WHAT NEEDS TO BE DONE ->
Print the whole listing again exactly as it stands, leaving out any images.

***** INFORMATION *****

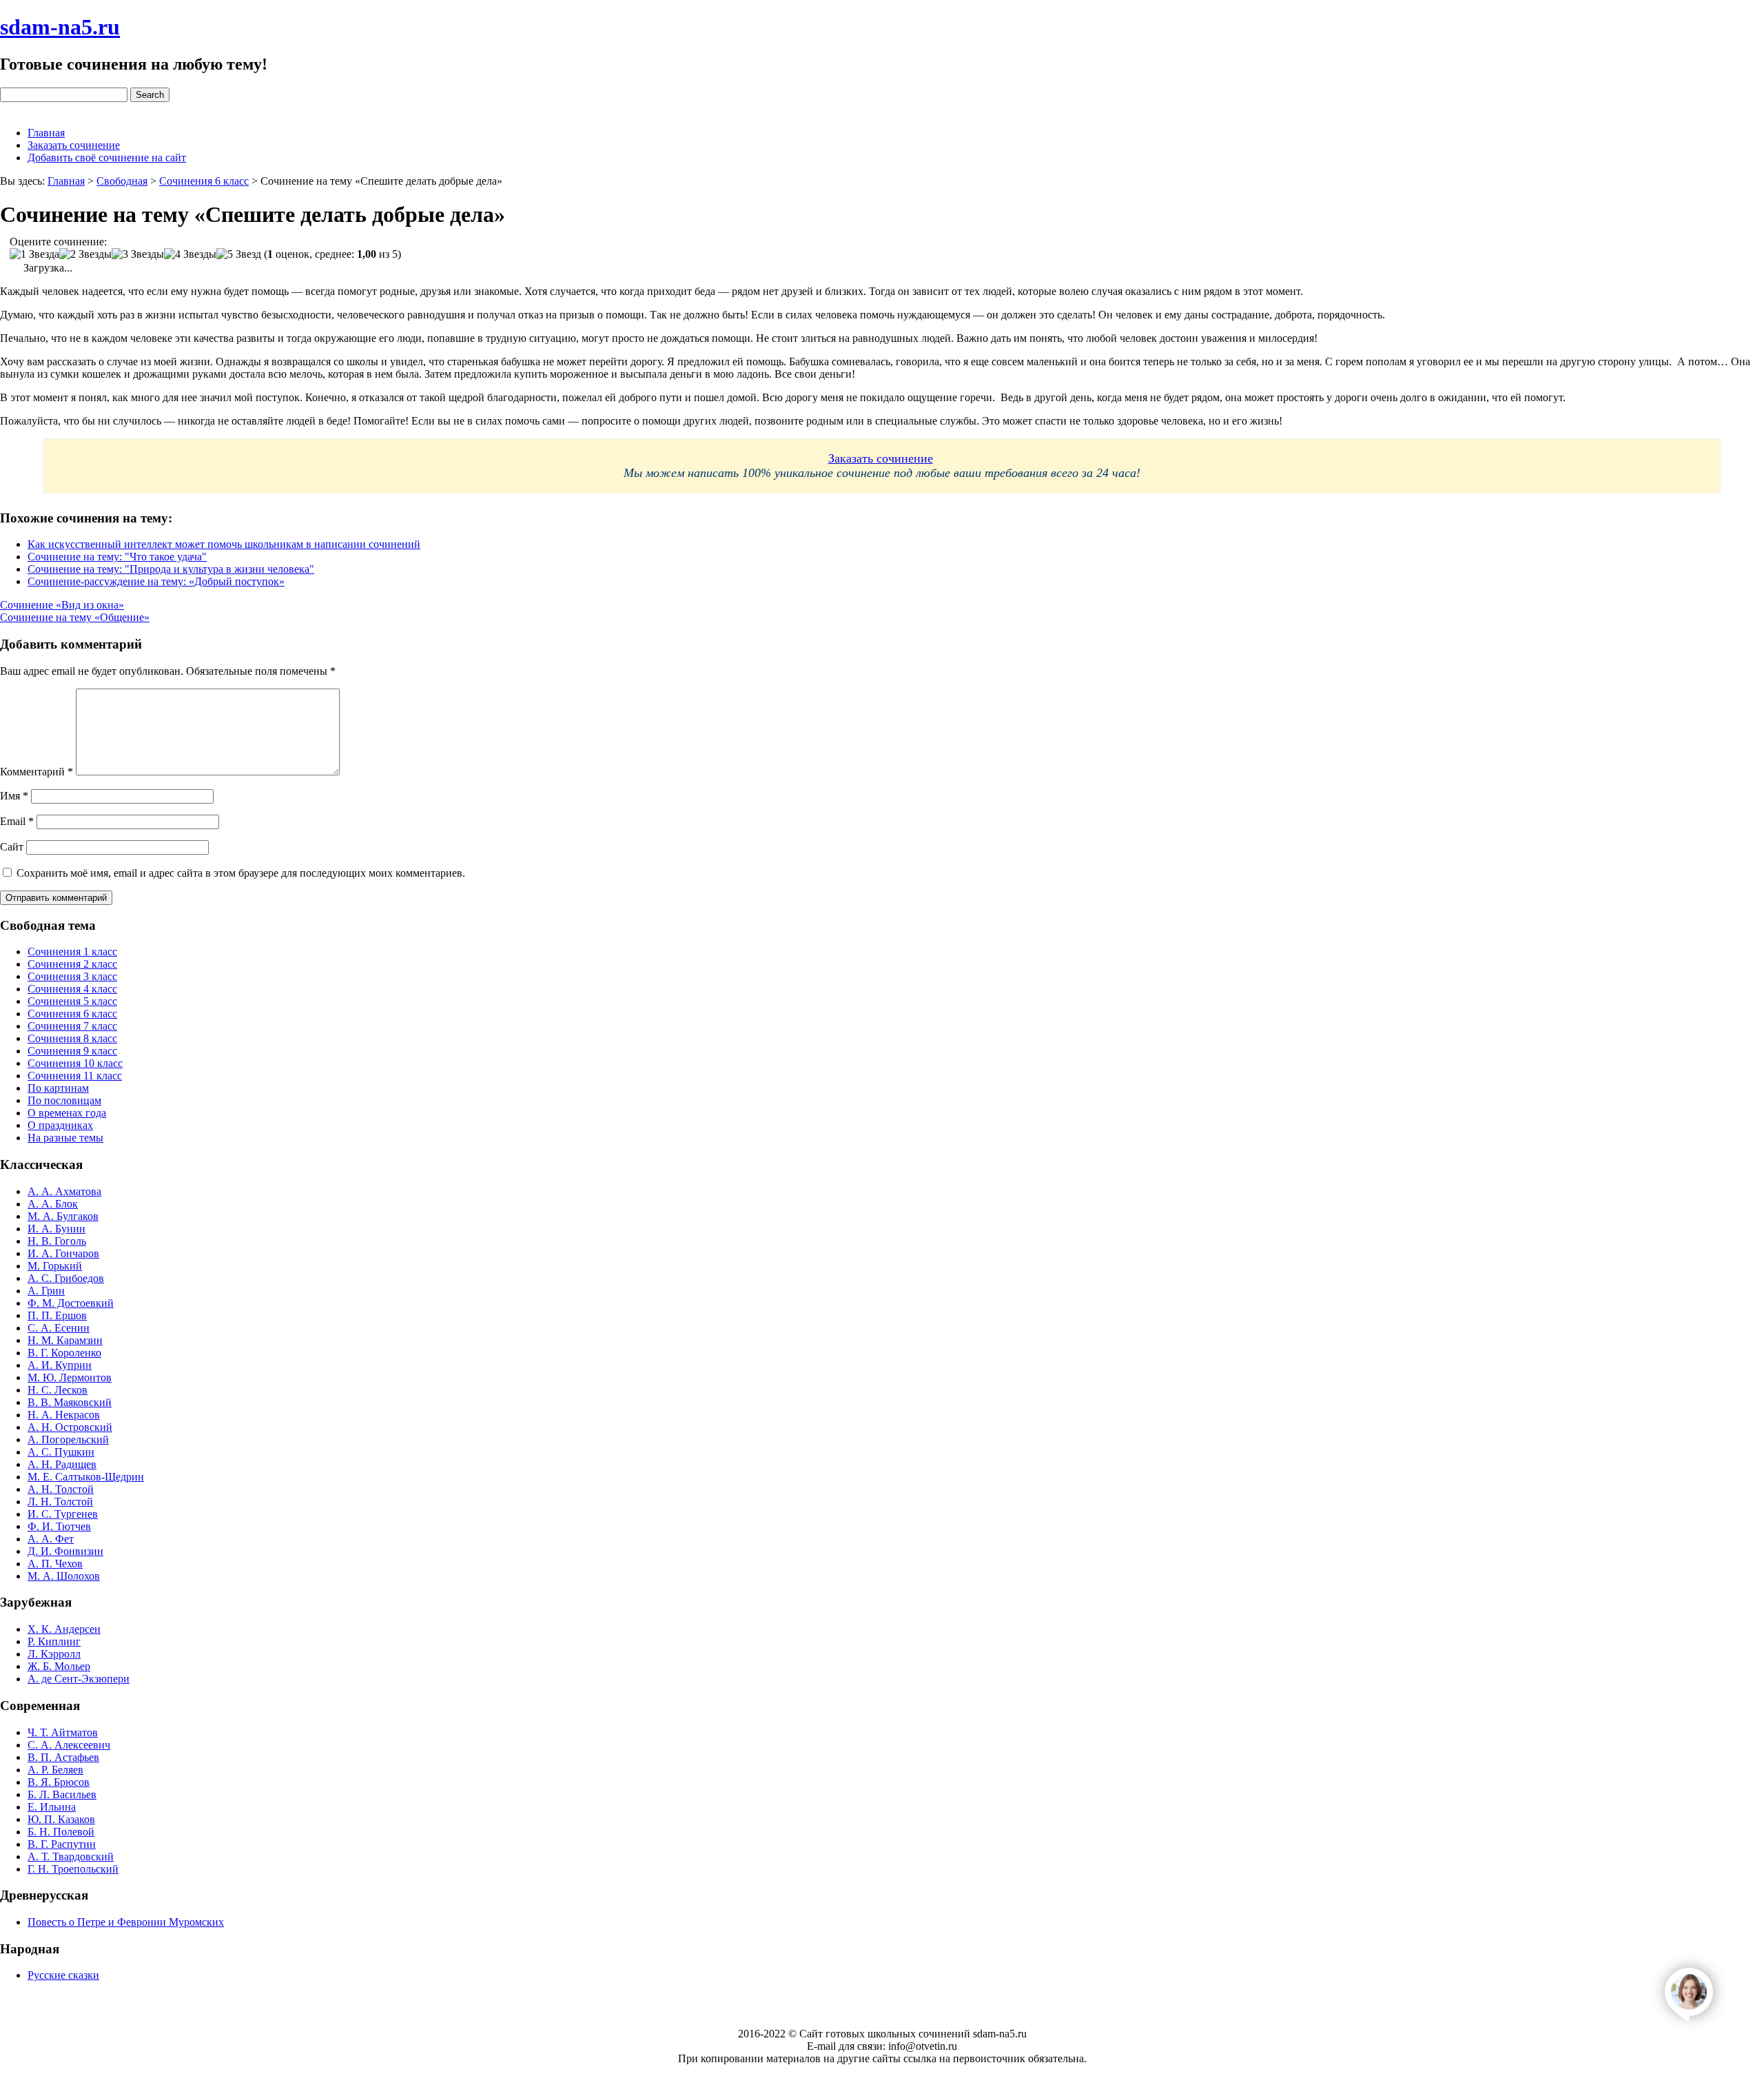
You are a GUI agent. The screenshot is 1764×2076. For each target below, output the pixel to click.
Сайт (11, 847)
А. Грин (46, 1290)
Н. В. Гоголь (57, 1241)
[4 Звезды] (190, 254)
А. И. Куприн (60, 1365)
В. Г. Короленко (64, 1352)
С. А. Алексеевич (69, 1745)
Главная (46, 133)
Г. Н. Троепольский (73, 1869)
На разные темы (65, 1137)
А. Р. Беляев (55, 1769)
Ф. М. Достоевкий (71, 1303)
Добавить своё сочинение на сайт (107, 157)
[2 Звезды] (85, 254)
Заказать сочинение (74, 145)
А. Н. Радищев (62, 1464)
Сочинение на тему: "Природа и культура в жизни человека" (171, 569)
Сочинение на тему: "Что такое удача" (117, 556)
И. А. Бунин (56, 1228)
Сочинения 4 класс (72, 989)
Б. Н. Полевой (61, 1832)
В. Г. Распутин (62, 1844)
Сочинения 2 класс (72, 964)
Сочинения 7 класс (72, 1026)
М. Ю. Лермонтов (70, 1377)
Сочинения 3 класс (72, 976)
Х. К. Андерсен (64, 1629)
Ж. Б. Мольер (59, 1666)
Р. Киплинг (54, 1641)
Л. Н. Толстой (60, 1501)
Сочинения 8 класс (72, 1038)
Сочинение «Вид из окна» (62, 605)
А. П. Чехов (55, 1563)
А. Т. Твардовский (71, 1856)
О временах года (67, 1113)
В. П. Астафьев (63, 1757)
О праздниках (60, 1125)
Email (17, 821)
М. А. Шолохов (64, 1576)
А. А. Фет (51, 1539)
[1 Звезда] (34, 254)
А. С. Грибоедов (66, 1278)
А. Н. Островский (70, 1427)
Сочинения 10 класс (75, 1063)
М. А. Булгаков (63, 1216)
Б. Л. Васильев (62, 1794)
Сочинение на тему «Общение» (75, 617)
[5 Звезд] (238, 254)
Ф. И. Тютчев (59, 1526)
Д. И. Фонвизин (65, 1551)
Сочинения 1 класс (72, 951)
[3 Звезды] (138, 254)
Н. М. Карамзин (65, 1340)
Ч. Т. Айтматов (63, 1732)
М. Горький (55, 1266)
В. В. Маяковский (70, 1402)
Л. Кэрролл (54, 1654)
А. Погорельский (68, 1439)
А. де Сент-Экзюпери (79, 1679)
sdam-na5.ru (60, 26)
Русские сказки (63, 1975)
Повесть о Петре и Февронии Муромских (126, 1922)
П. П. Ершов (57, 1315)
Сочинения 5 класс (72, 1001)
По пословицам (64, 1100)
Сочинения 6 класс (72, 1013)
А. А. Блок (53, 1204)
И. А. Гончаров (63, 1253)
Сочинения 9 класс (72, 1051)
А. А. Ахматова (64, 1191)
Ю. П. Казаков (61, 1819)
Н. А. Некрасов (64, 1415)
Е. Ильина (52, 1807)
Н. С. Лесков (58, 1390)
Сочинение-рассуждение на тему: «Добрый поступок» (156, 581)
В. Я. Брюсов (59, 1782)
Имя (14, 796)
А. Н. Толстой (61, 1489)
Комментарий (36, 771)
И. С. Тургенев (63, 1514)
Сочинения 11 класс (75, 1075)
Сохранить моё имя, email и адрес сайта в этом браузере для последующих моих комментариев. (241, 873)
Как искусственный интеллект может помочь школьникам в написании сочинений (224, 544)
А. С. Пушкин (61, 1452)
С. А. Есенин (59, 1328)
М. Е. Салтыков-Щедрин (86, 1477)
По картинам (58, 1088)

*****

ANSWER BELOW ->
You are a GUI agent. The screenshot is 1764×2076. For each target below, output the pixel to click.
Сайт (11, 847)
А. Грин (46, 1290)
Н. В. Гоголь (57, 1241)
[4 Звезды] (190, 254)
А. И. Куприн (60, 1365)
В. Г. Короленко (64, 1352)
С. А. Алексеевич (69, 1745)
Главная (46, 133)
Г. Н. Троепольский (73, 1869)
На разные темы (65, 1137)
А. Р. Беляев (55, 1769)
Ф. М. Достоевкий (71, 1303)
Добавить своё сочинение на сайт (107, 157)
[2 Звезды] (85, 254)
Заказать сочинение (74, 145)
А. Н. Радищев (62, 1464)
Сочинение на тему: "Природа и культура в жизни человека" (171, 569)
Сочинение на тему: "Что такое удача" (117, 556)
И. А. Бунин (56, 1228)
Сочинения 4 класс (72, 989)
Б. Н. Полевой (61, 1832)
В. Г. Распутин (62, 1844)
Сочинения 2 класс (72, 964)
Сочинения 7 класс (72, 1026)
М. Ю. Лермонтов (70, 1377)
Сочинения 3 класс (72, 976)
Х. К. Андерсен (64, 1629)
Ж. Б. Мольер (59, 1666)
Р. Киплинг (54, 1641)
Л. Н. Толстой (60, 1501)
Сочинения 8 класс (72, 1038)
Сочинение «Вид из окна» (62, 605)
А. П. Чехов (55, 1563)
А. Т. Твардовский (71, 1856)
О временах года (67, 1113)
В. П. Астафьев (63, 1757)
О праздниках (60, 1125)
Email (17, 821)
М. А. Шолохов (64, 1576)
А. А. Фет (51, 1539)
[1 Звезда] (34, 254)
А. С. Грибоедов (66, 1278)
А. Н. Островский (70, 1427)
Сочинения 10 класс (75, 1063)
М. А. Булгаков (63, 1216)
Б. Л. Васильев (62, 1794)
Сочинение на тему «Общение» (75, 617)
[5 Звезд] (238, 254)
Ф. И. Тютчев (59, 1526)
Д. И. Фонвизин (65, 1551)
Сочинения 1 класс (72, 951)
[3 Звезды] (138, 254)
Н. М. Карамзин (65, 1340)
Ч. Т. Айтматов (63, 1732)
М. Горький (55, 1266)
В. В. Маяковский (70, 1402)
Л. Кэрролл (54, 1654)
А. Погорельский (68, 1439)
А. де Сент-Экзюпери (79, 1679)
sdam-na5.ru (60, 26)
Русские сказки (63, 1975)
Повесть о Петре и Февронии Муромских (126, 1922)
П. П. Ершов (57, 1315)
Сочинения 5 класс (72, 1001)
По пословицам (64, 1100)
Сочинения 6 класс (72, 1013)
А. А. Блок (53, 1204)
И. А. Гончаров (63, 1253)
Сочинения 9 класс (72, 1051)
А. А. Ахматова (64, 1191)
Ю. П. Казаков (61, 1819)
Н. А. Некрасов (64, 1415)
Е. Ильина (52, 1807)
Н. С. Лесков (58, 1390)
Сочинение-рассуждение на тему: «Добрый поступок» (156, 581)
В. Я. Брюсов (59, 1782)
Имя (14, 796)
А. Н. Толстой (61, 1489)
Комментарий (36, 771)
И. С. Тургенев (63, 1514)
Сочинения 11 класс (75, 1075)
Сохранить моё имя, email и адрес сайта в этом браузере для последующих моих комментариев. (241, 873)
Как искусственный интеллект может помочь школьникам в написании сочинений (224, 544)
А. С. Пушкин (61, 1452)
С. А. Есенин (59, 1328)
М. Е. Салтыков-Щедрин (86, 1477)
По картинам (58, 1088)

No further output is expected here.